*BRIEF*
Please render the listing below as a JSON list of strings, one string per line. Cover only its first line through the line containing "pyautogui.click(x=241, y=184)", both included, and leave out blank lines.

........

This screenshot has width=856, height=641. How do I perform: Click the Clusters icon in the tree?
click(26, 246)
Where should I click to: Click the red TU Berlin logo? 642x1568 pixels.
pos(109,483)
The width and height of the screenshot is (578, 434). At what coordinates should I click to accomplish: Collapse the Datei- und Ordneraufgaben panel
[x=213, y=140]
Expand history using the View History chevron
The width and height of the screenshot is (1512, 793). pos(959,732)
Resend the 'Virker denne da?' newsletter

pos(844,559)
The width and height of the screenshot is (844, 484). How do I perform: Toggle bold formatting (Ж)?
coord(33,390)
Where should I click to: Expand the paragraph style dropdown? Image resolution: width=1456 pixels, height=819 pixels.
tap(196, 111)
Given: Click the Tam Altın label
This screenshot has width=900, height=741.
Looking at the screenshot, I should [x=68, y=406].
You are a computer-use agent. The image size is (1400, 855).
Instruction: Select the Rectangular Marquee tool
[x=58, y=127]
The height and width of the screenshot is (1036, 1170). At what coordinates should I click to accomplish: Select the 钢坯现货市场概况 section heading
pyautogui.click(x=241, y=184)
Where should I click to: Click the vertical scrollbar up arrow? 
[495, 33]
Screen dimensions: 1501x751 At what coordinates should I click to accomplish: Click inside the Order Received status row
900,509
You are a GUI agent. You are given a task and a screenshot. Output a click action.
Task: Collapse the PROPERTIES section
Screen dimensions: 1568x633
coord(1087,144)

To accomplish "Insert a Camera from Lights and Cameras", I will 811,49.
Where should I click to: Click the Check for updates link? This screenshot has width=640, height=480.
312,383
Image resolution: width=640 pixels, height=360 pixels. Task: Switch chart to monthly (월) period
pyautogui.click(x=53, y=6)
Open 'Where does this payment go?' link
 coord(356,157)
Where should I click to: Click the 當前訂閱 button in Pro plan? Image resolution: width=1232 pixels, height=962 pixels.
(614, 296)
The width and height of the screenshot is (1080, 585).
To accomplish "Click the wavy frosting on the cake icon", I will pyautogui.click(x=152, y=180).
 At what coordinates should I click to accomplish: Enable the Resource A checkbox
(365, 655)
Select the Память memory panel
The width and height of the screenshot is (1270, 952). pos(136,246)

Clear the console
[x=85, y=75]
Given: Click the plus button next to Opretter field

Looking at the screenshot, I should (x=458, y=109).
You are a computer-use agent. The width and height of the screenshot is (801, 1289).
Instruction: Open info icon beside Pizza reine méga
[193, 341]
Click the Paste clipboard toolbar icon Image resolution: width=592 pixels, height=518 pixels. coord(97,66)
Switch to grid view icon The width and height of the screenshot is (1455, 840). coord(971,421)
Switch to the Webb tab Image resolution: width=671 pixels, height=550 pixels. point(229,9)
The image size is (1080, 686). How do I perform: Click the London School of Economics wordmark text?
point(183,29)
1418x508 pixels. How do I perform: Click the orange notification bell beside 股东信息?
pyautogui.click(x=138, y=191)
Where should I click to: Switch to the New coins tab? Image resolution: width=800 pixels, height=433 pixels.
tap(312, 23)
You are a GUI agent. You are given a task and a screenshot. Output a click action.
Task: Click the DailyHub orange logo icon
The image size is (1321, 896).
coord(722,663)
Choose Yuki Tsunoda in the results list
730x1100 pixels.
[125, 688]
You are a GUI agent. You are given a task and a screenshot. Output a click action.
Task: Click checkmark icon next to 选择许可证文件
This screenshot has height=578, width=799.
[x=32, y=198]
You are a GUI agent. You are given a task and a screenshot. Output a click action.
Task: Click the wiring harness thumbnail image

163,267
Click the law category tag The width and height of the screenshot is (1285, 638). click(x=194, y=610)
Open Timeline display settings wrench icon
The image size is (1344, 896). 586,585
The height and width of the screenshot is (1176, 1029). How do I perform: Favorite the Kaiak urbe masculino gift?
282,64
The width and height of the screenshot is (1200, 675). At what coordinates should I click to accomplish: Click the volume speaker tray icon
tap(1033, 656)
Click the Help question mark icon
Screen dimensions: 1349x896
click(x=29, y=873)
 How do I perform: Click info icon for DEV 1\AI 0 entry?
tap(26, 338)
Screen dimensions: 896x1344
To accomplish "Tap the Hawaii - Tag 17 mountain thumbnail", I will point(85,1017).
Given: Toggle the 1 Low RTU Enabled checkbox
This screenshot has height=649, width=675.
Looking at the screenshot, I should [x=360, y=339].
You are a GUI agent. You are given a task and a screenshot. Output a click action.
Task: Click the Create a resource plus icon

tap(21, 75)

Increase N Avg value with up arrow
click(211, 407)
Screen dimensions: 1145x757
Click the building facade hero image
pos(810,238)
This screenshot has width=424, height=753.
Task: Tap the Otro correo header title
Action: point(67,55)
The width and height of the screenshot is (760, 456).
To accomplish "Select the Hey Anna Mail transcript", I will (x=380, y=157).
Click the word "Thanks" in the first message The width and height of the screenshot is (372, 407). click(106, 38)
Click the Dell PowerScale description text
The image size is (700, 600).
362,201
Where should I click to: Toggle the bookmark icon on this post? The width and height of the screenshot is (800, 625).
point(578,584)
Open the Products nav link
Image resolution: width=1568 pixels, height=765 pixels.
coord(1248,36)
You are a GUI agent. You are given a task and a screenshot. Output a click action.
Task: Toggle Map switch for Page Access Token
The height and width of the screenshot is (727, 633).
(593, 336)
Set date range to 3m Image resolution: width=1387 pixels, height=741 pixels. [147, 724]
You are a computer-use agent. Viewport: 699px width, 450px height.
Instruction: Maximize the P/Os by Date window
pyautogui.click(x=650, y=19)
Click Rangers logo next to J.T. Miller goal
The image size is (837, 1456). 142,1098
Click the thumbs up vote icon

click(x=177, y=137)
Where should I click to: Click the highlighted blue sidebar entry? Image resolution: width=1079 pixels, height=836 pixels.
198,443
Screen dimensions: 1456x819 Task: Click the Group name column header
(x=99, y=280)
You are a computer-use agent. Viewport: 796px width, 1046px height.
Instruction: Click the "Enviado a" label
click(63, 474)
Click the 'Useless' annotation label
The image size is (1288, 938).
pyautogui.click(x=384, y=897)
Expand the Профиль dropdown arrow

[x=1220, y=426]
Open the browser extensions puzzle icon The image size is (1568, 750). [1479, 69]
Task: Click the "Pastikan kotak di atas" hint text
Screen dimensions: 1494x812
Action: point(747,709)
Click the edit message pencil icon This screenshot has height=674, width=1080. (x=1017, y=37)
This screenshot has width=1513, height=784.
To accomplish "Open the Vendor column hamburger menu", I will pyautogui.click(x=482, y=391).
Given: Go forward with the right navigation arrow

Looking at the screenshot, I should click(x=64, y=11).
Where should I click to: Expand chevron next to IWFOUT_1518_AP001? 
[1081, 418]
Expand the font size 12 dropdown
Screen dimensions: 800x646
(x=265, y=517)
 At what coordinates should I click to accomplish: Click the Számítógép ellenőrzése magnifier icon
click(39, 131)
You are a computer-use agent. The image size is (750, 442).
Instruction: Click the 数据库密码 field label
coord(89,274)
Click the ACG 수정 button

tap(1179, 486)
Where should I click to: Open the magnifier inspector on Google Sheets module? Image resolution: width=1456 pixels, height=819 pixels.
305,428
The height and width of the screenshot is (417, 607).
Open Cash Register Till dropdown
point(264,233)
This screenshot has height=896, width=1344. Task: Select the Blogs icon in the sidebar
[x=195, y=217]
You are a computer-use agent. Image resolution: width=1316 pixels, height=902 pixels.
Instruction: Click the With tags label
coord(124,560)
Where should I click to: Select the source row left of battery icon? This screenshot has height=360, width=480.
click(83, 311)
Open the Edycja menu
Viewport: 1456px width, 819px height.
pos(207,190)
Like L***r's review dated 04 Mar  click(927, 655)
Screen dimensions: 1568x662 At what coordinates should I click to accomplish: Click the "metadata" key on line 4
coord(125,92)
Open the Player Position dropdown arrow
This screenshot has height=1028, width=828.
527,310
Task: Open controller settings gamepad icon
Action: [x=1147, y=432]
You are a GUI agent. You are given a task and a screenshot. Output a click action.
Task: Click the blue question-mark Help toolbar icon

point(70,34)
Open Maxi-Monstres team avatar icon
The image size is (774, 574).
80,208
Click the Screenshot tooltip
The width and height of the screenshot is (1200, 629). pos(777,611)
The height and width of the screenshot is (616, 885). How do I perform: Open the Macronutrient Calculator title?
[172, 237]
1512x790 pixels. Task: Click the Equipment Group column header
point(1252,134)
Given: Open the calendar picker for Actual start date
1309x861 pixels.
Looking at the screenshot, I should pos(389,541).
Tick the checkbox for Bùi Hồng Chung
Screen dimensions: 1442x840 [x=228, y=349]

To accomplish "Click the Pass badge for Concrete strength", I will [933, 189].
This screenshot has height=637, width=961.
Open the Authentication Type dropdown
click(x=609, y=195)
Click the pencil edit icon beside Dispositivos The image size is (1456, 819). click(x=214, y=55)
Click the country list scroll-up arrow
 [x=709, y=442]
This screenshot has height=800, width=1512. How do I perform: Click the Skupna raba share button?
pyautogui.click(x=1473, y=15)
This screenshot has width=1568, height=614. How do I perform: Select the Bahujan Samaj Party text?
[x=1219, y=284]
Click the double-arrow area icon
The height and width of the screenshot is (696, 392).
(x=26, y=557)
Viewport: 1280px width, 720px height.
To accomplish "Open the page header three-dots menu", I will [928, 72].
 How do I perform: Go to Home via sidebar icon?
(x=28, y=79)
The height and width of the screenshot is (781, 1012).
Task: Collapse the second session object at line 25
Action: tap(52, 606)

........

*RESULT*
[
  "This screenshot has width=856, height=641. How do I perform: Click the Clusters icon in the tree?",
  "click(26, 246)",
  "Where should I click to: Click the red TU Berlin logo? 642x1568 pixels.",
  "pos(109,483)",
  "The width and height of the screenshot is (578, 434). At what coordinates should I click to accomplish: Collapse the Datei- und Ordneraufgaben panel",
  "[x=213, y=140]",
  "Expand history using the View History chevron",
  "The width and height of the screenshot is (1512, 793). pos(959,732)",
  "Resend the 'Virker denne da?' newsletter",
  "pos(844,559)",
  "The width and height of the screenshot is (844, 484). How do I perform: Toggle bold formatting (Ж)?",
  "coord(33,390)",
  "Where should I click to: Expand the paragraph style dropdown? Image resolution: width=1456 pixels, height=819 pixels.",
  "tap(196, 111)",
  "Given: Click the Tam Altın label",
  "This screenshot has width=900, height=741.",
  "Looking at the screenshot, I should [x=68, y=406].",
  "You are a computer-use agent. The image size is (1400, 855).",
  "Instruction: Select the Rectangular Marquee tool",
  "[x=58, y=127]",
  "The height and width of the screenshot is (1036, 1170). At what coordinates should I click to accomplish: Select the 钢坯现货市场概况 section heading",
  "pyautogui.click(x=241, y=184)"
]